«Certes, on trouverait des choses bien sages à dire à Roméo sur la tombe de Juliette, mais le malheur est que personne n'oserait ouvrir la bouche pour les prononcer devant une telle douleur. Songez à ceci! la Raison est une puissance froide et lente qui nous lie peu à peu par les idées qu'elle apporte l'une après l'autre, comme les liens subtils, déliés et innombrables de Gulliver; elle persuade, elle impose quand le cours ordinaire des jours n'est que peu troublé; mais le Désespoir véritable est une puissance dévorante, irrésistible, hors des raisonnements, et qui commence par tuer la pensée d'un seul coup.

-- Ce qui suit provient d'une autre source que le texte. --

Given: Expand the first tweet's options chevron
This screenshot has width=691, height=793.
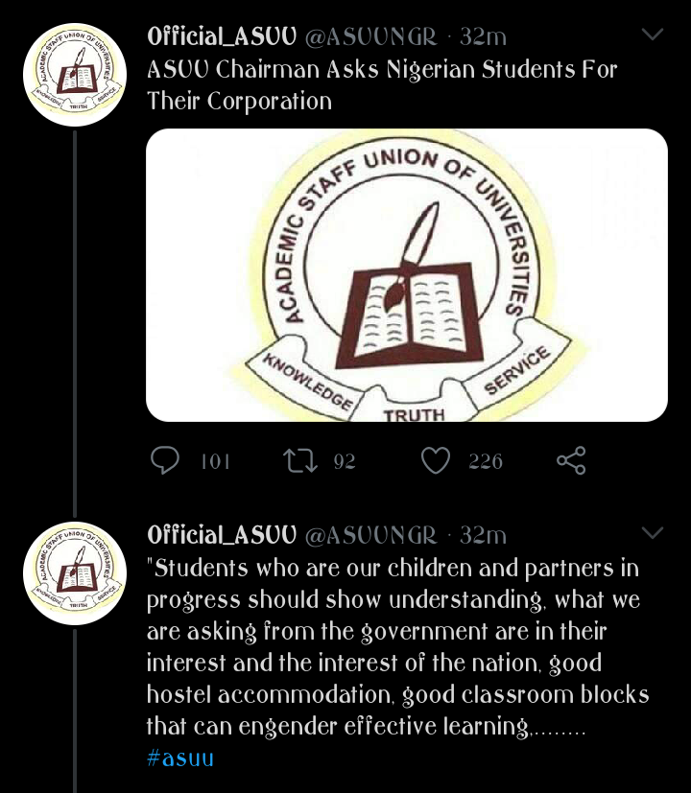Looking at the screenshot, I should click(x=652, y=35).
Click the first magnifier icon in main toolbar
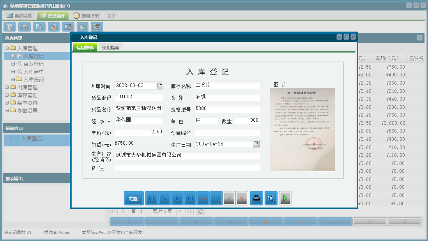 tap(10, 27)
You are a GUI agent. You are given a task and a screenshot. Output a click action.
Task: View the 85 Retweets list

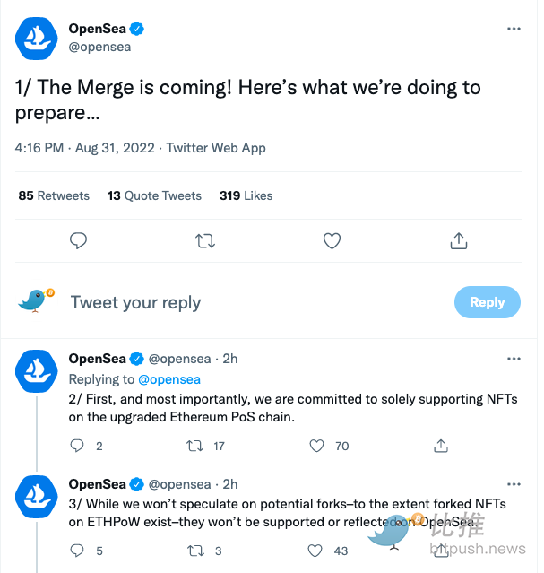point(54,195)
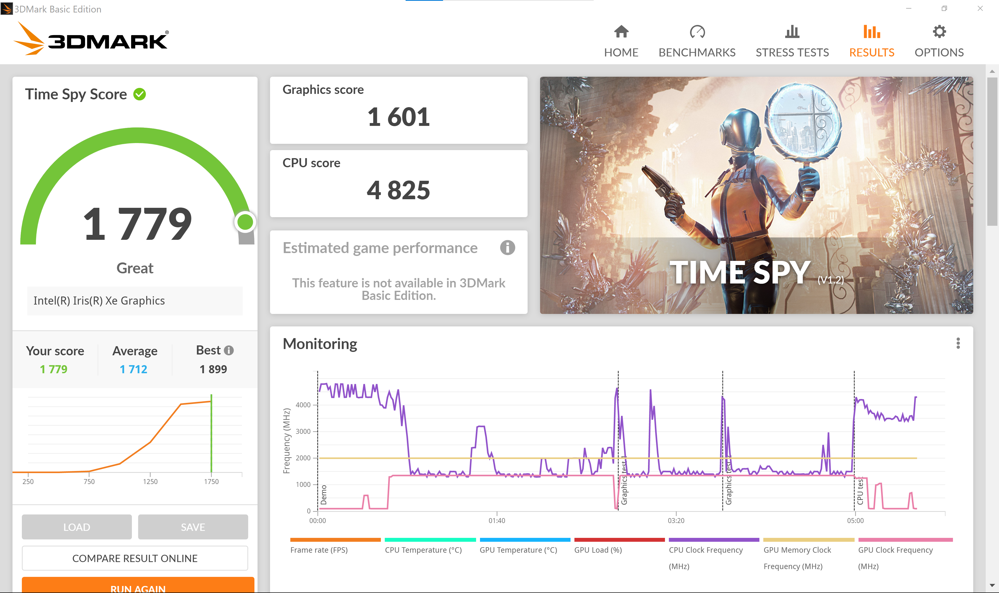
Task: Click the orange Results bars icon
Action: tap(872, 32)
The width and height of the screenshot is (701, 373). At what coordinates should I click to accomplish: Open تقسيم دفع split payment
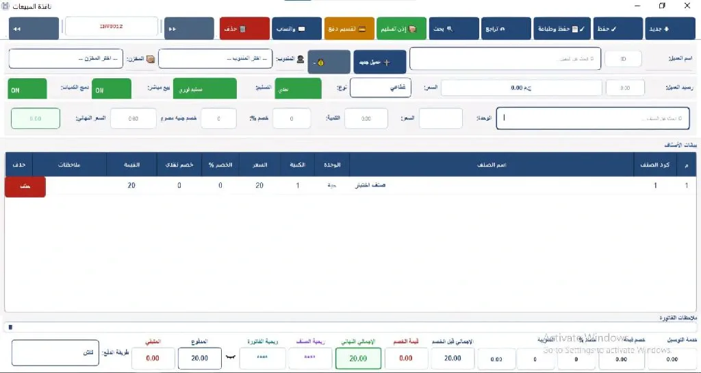349,29
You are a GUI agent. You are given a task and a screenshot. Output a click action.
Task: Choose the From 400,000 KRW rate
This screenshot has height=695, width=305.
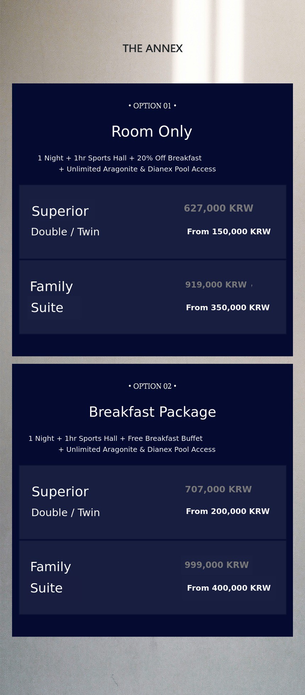tap(229, 588)
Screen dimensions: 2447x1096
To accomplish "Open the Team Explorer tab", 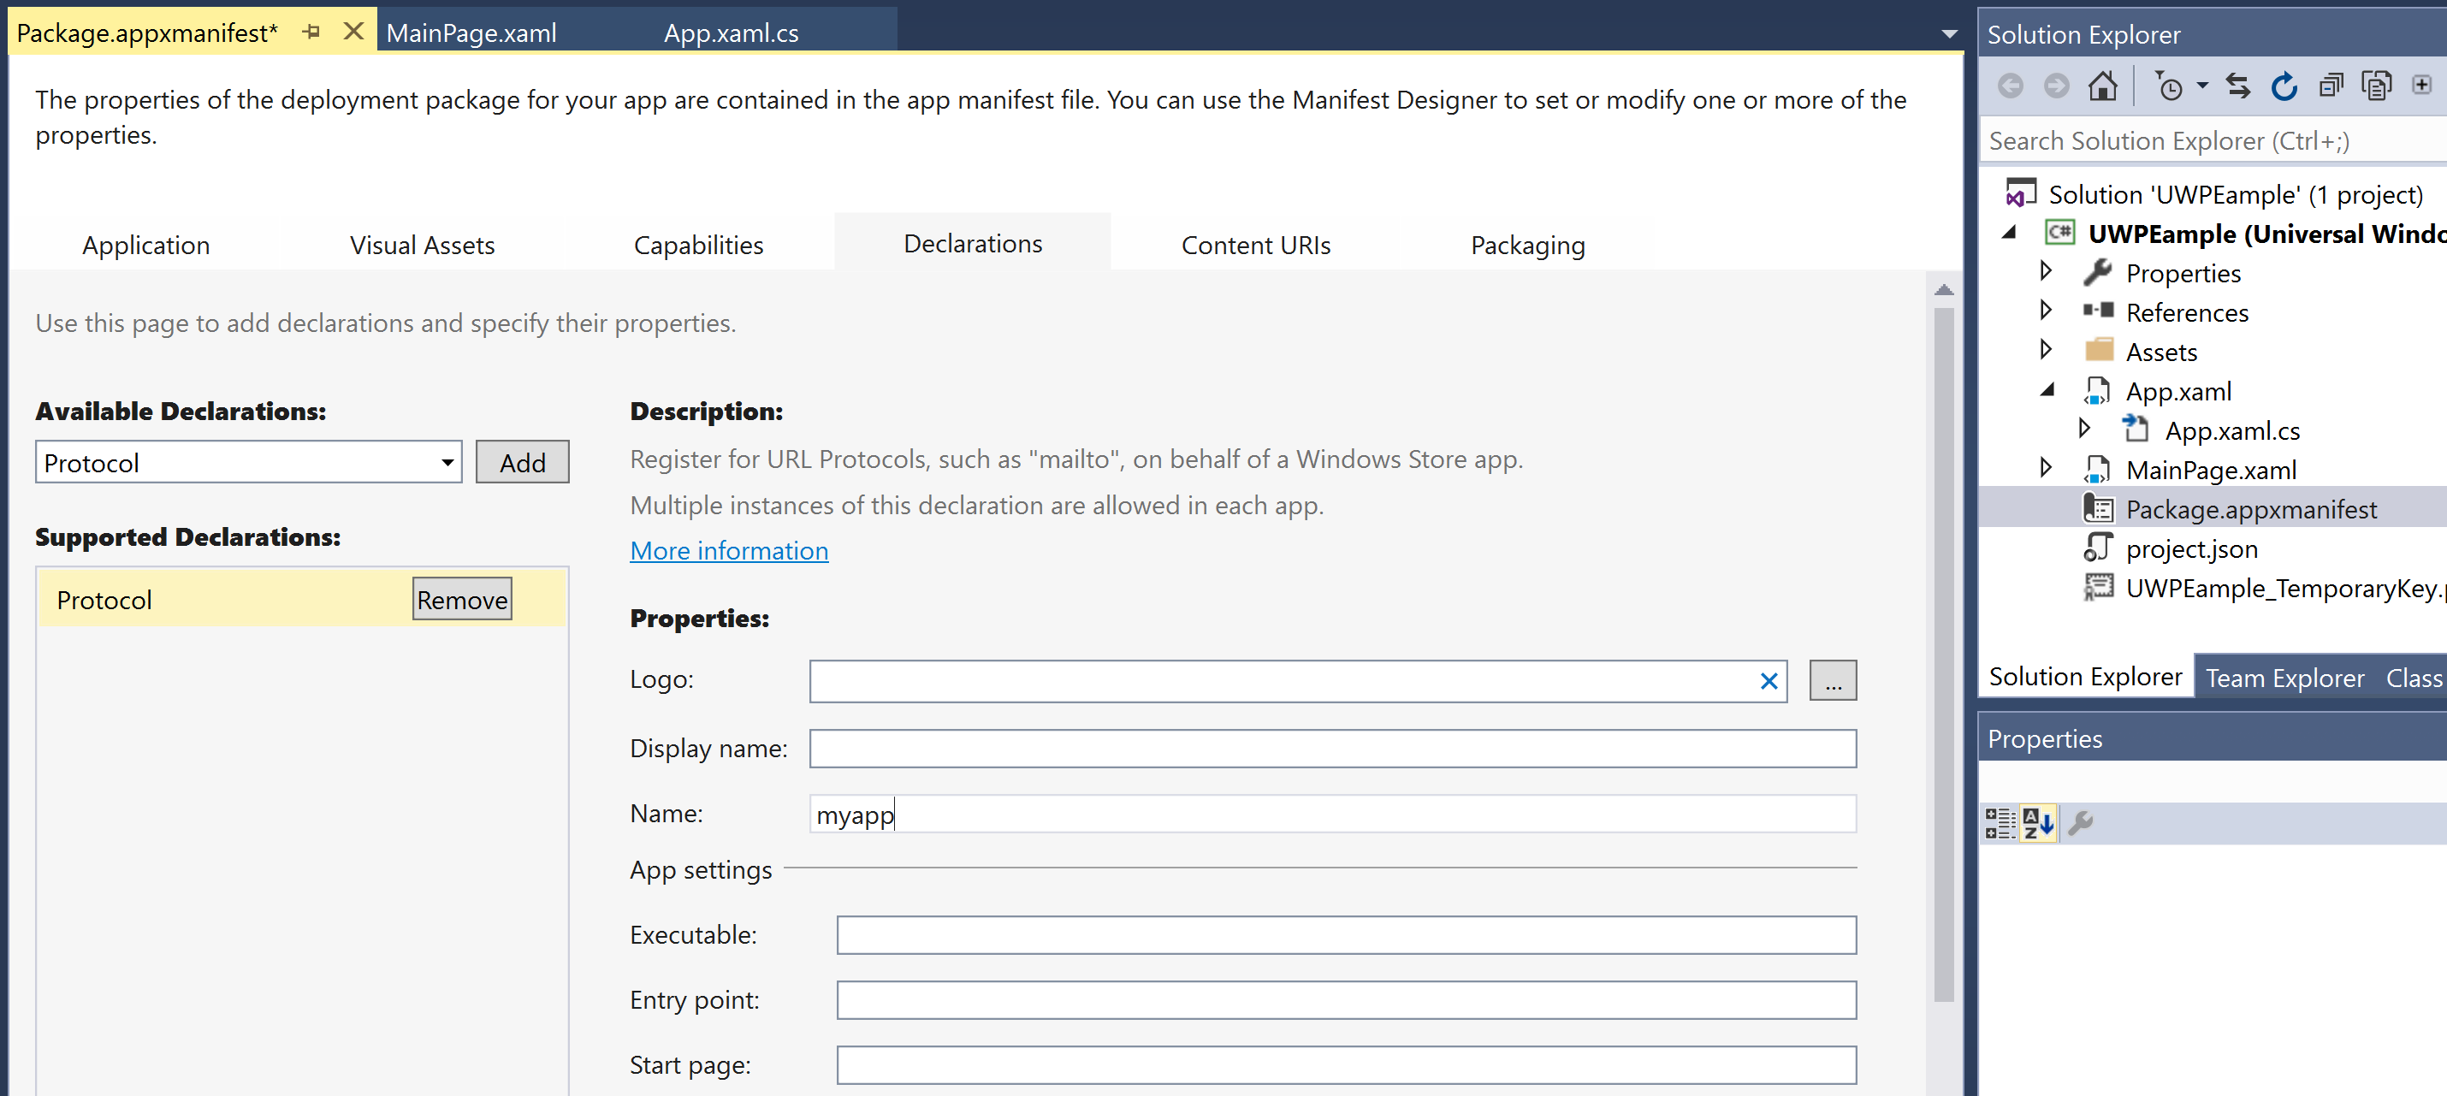I will (x=2284, y=677).
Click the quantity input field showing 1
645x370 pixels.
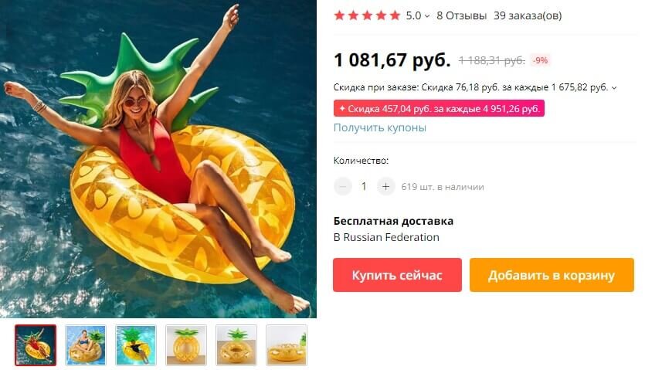364,187
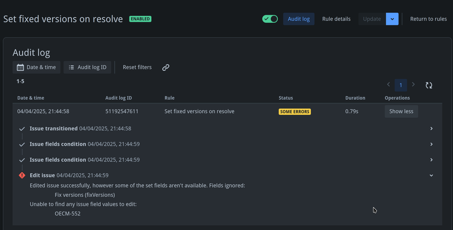Expand the Issue transitioned entry

click(x=431, y=129)
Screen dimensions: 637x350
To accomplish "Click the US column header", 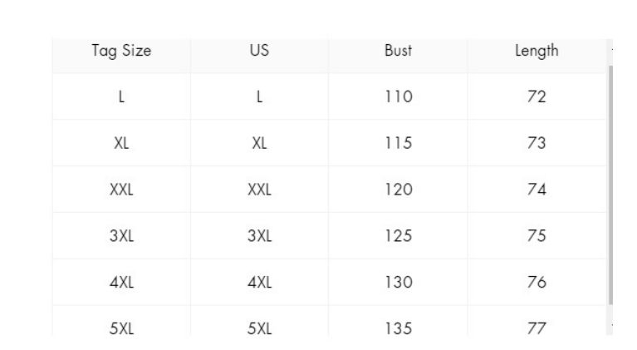I will 259,52.
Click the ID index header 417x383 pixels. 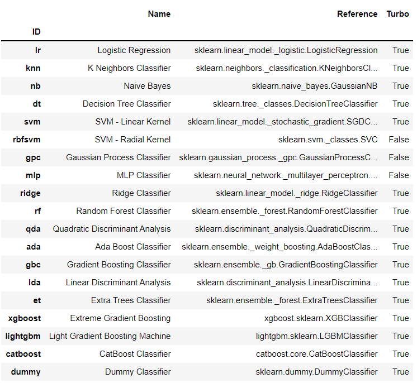[x=36, y=32]
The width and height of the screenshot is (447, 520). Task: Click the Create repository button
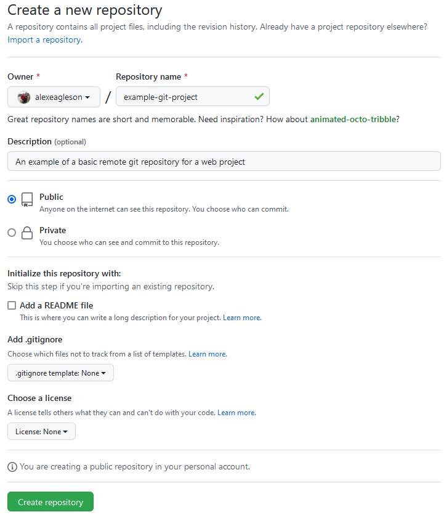coord(50,501)
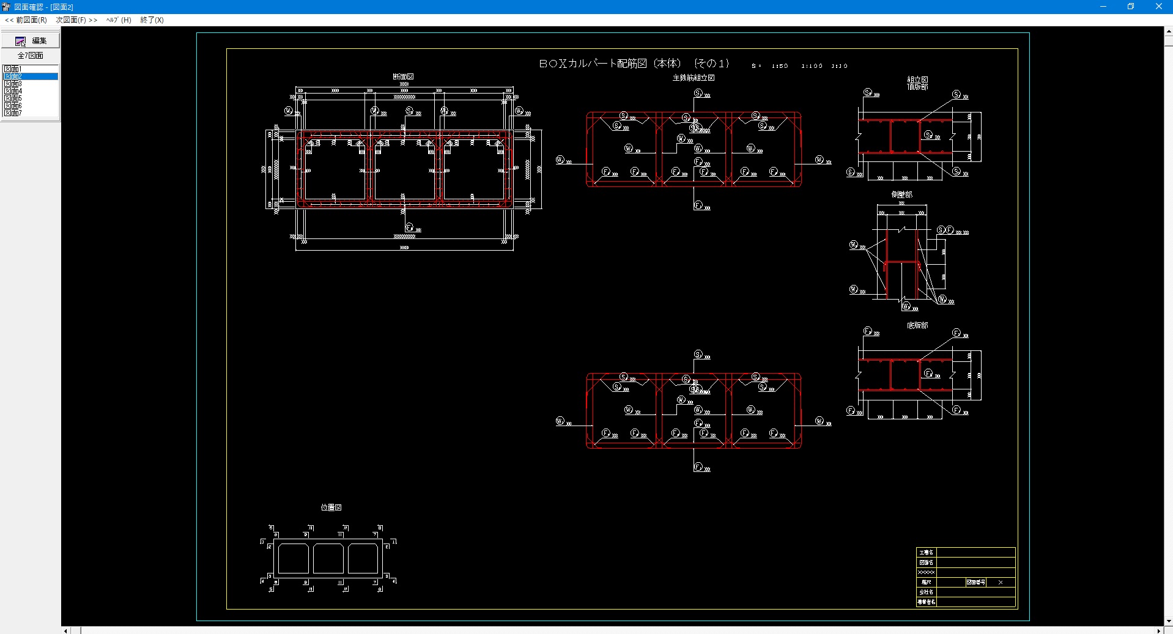
Task: Open the 前図面(R) previous drawing menu
Action: [x=26, y=20]
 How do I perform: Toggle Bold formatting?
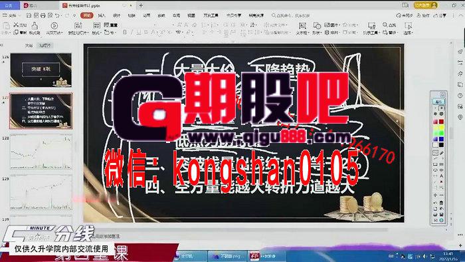coord(125,32)
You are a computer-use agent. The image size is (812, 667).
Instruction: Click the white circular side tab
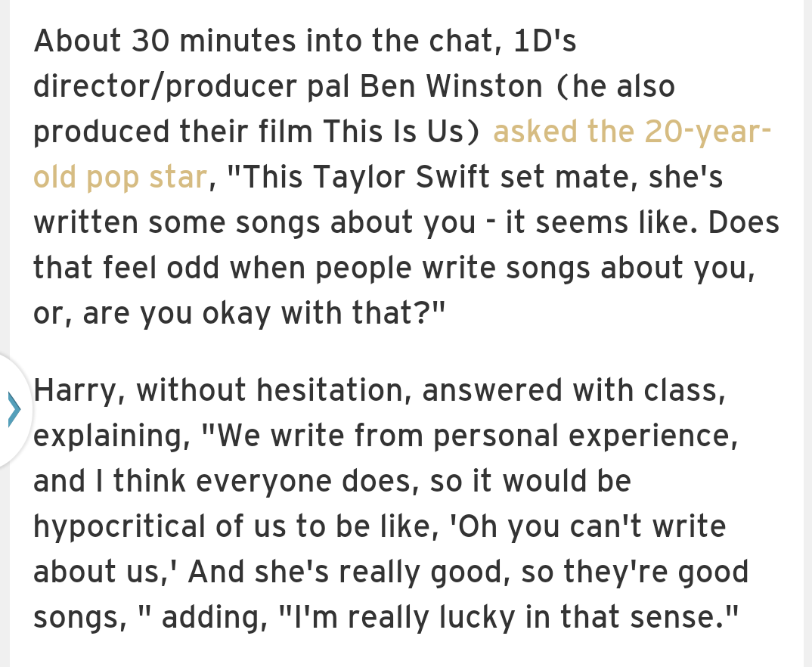16,410

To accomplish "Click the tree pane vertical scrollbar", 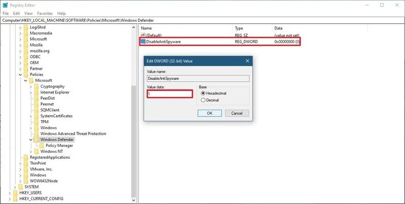I will 134,126.
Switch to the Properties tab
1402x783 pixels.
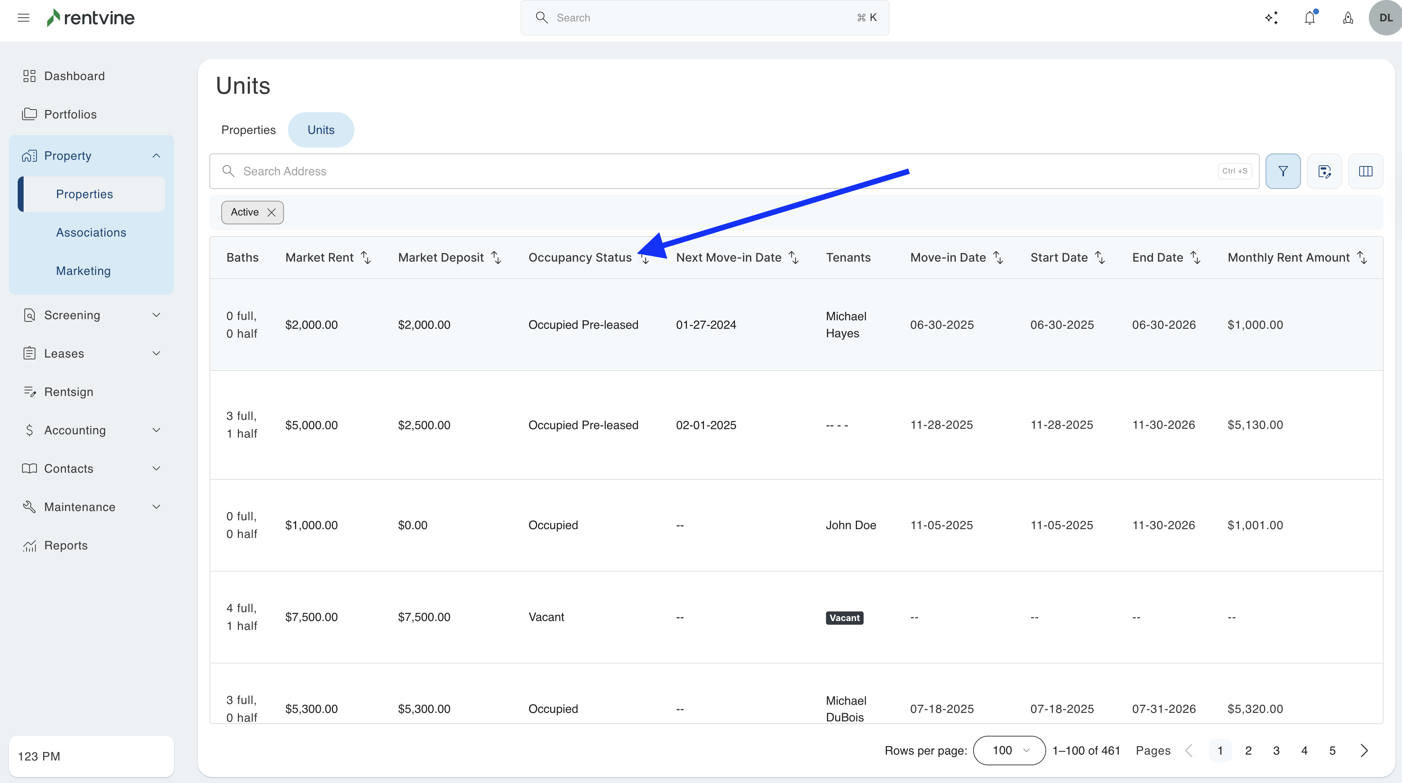(x=248, y=130)
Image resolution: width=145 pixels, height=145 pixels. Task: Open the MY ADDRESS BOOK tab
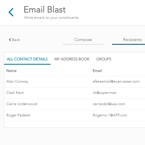(72, 59)
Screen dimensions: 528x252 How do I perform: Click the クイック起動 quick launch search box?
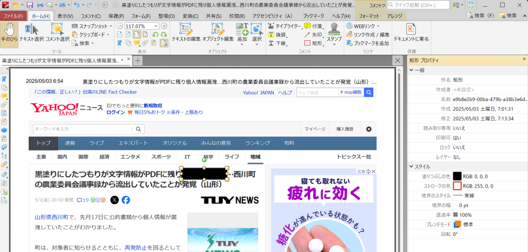[x=420, y=5]
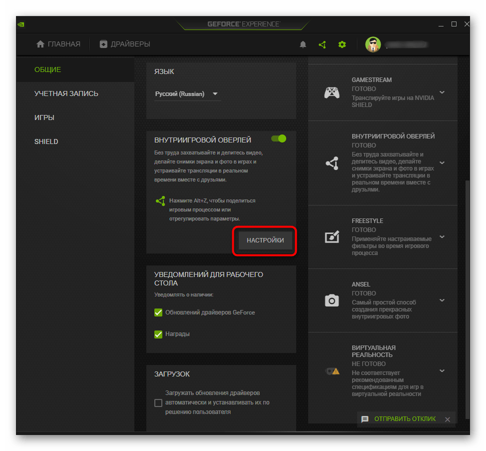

Le Désespoir n'est pas une idée; c'est une chose, une chose qui torture, qui serre et qui broie le cœur d'un homme comme une tenaille, jusqu'à ce qu'il soit fou et se jette dans la mort comme dans les bras d'une mère.

«Est-ce lui qui est coupable, dites-le-moi? ou bien est-ce la société, qui le traque ainsi jusqu'au bout?

«Examinons ceci; on peut trouver que c'en est la peine.

«Il y a un jeu atroce, commun aux enfants du Midi; tout le monde le sait. On forme un cercle de charbons ardents; on saisit un scorpion avec des pinces et on le pose au centre. Il demeure d'abord immobile jusqu'à ce que la chaleur le brûle; alors il s'effraye et s'agite. On rit. Il se décide vite, marche droit à la flamme, et tente courageusement de se frayer une route à travers les charbons; mais la douleur est excessive, il se retire. On rit. Il fait lentement le tour du cercle et cherche partout un passage impossible. Alors il revient au centre et rentre dans sa première mais plus sombre immobilité. Enfin, il prend son parti, retourne contre lui-même son dard empoisonné, et tombe mort sur-le-champ. On rit plus fort que jamais.

«C'est lui sans doute qui est cruel et coupable, et ces enfants sont bons et innocents!

«Quand un homme meurt de cette manière, est-il donc suicide? C'est la société qui le jette dans le brasier.

«Je le répète, la religion et la raison, idées sublimes, sont des idées cependant, et il y a telle cause de désespoir extrême qui tue les idées d'abord et l'homme ensuite: la faim, par exemple.—J'espère être assez positif. Ceci n'est pas de l'idéologie.

«Il me sera donc permis peut-être de dire timidement qu'il serait bon de ne pas laisser un homme arriver jusqu'à ce degré de désespoir.

«Je ne demande à la société que ce qu'elle peut faire. Je ne la prierai point d'empêcher les peines de cœur et les infortunes idéales, de faire que Werther et Saint-Preux n'aiment ni Charlotte ni Julie d'Étanges; je ne la prierai pas d'empêcher qu'un riche désœuvré, roué et blasé, ne quitte la vie par dégoût de lui-même et des autres. Il y a, je le sais, mille idées de désolation auxquelles on ne peut rien.—Raison de plus, ce me semble, pour penser à celles auxquelles on peut quelque chose.

«L'infirmité de l'inspiration est peut-être ridicule et malséante; je le veux. Mais on pourrait ne pas laisser mourir cette sorte de malades. Ils sont toujours peu nombreux, et je ne puis me refuser à croire qu'ils ont quelque valeur, puisque l'humanité est unanime sur leur grandeur, et les déclare immortels sur quelques vers: quand ils sont morts, il est vrai.